* What you need to do:
Could you copy word for word the stretch from the line containing "Given: Click the Date column header" through the line containing "Looking at the screenshot, I should (90, 62).", both of those lines included?

* Given records:
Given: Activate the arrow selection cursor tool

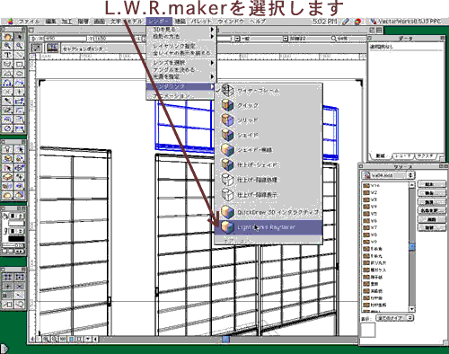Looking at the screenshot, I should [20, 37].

==

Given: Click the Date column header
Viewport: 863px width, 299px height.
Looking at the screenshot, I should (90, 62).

--

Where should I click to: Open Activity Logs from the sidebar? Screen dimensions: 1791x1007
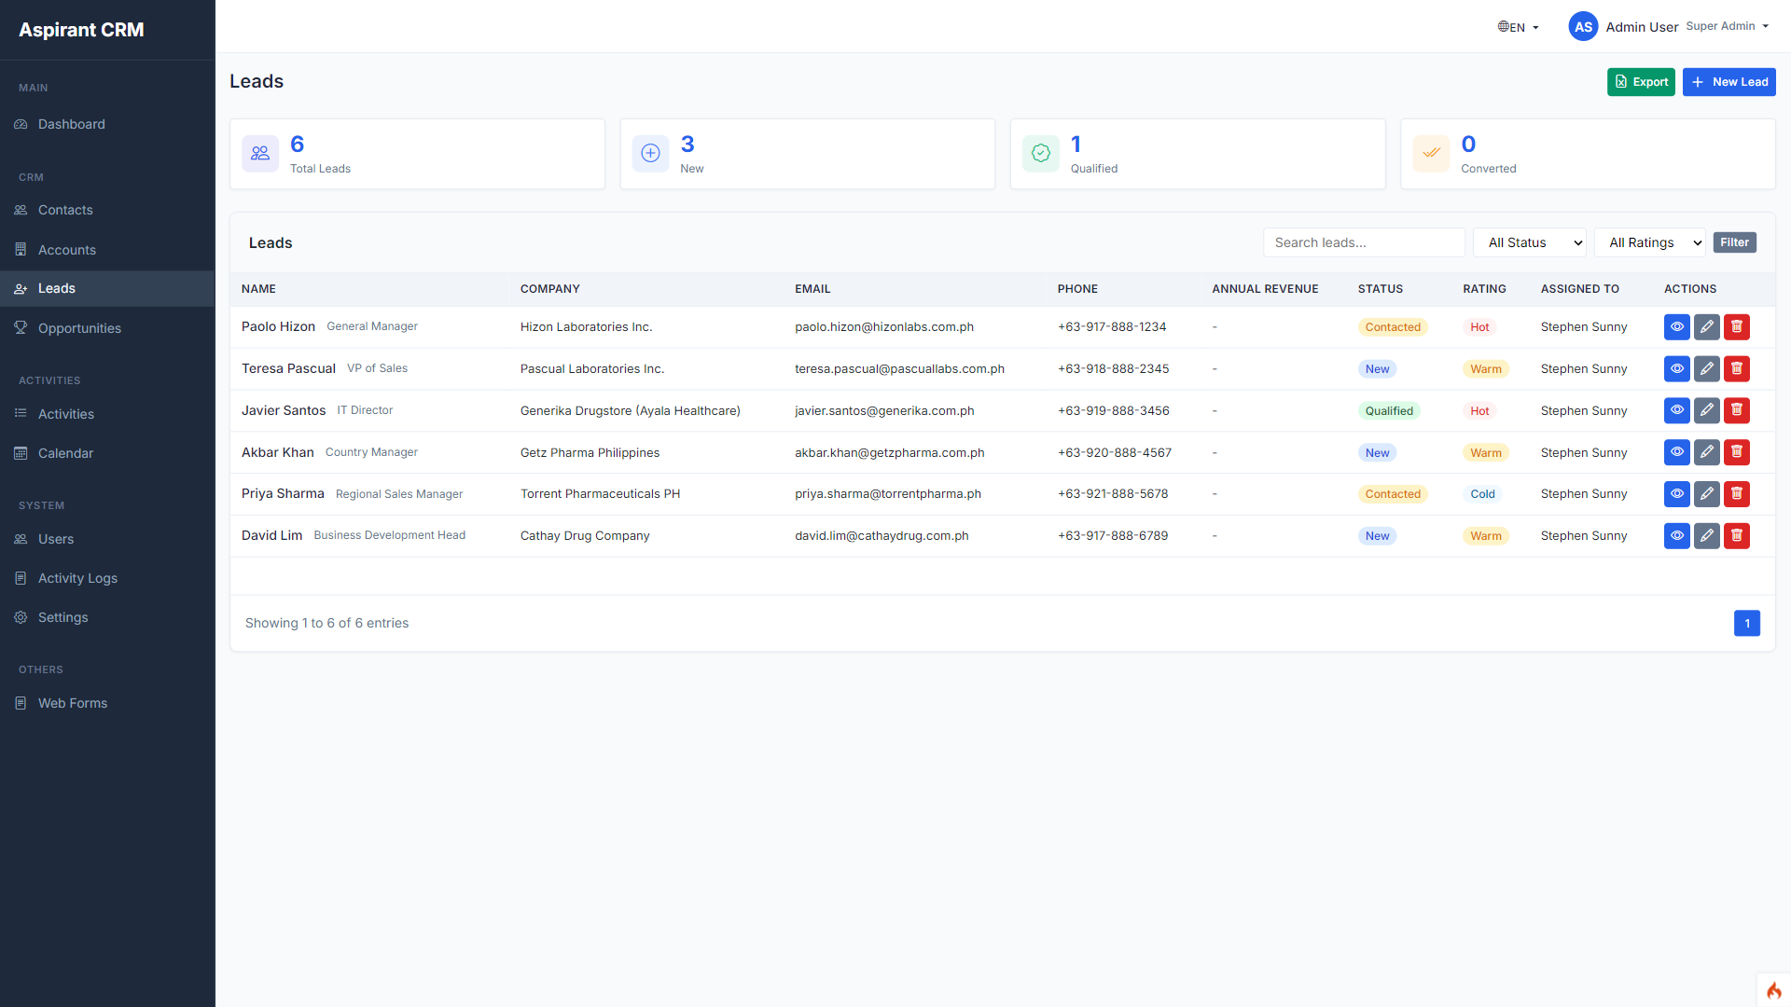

* Finished task:
Given: Click the Date column header
Viewport: 863px width, 299px height.
Looking at the screenshot, I should (90, 62).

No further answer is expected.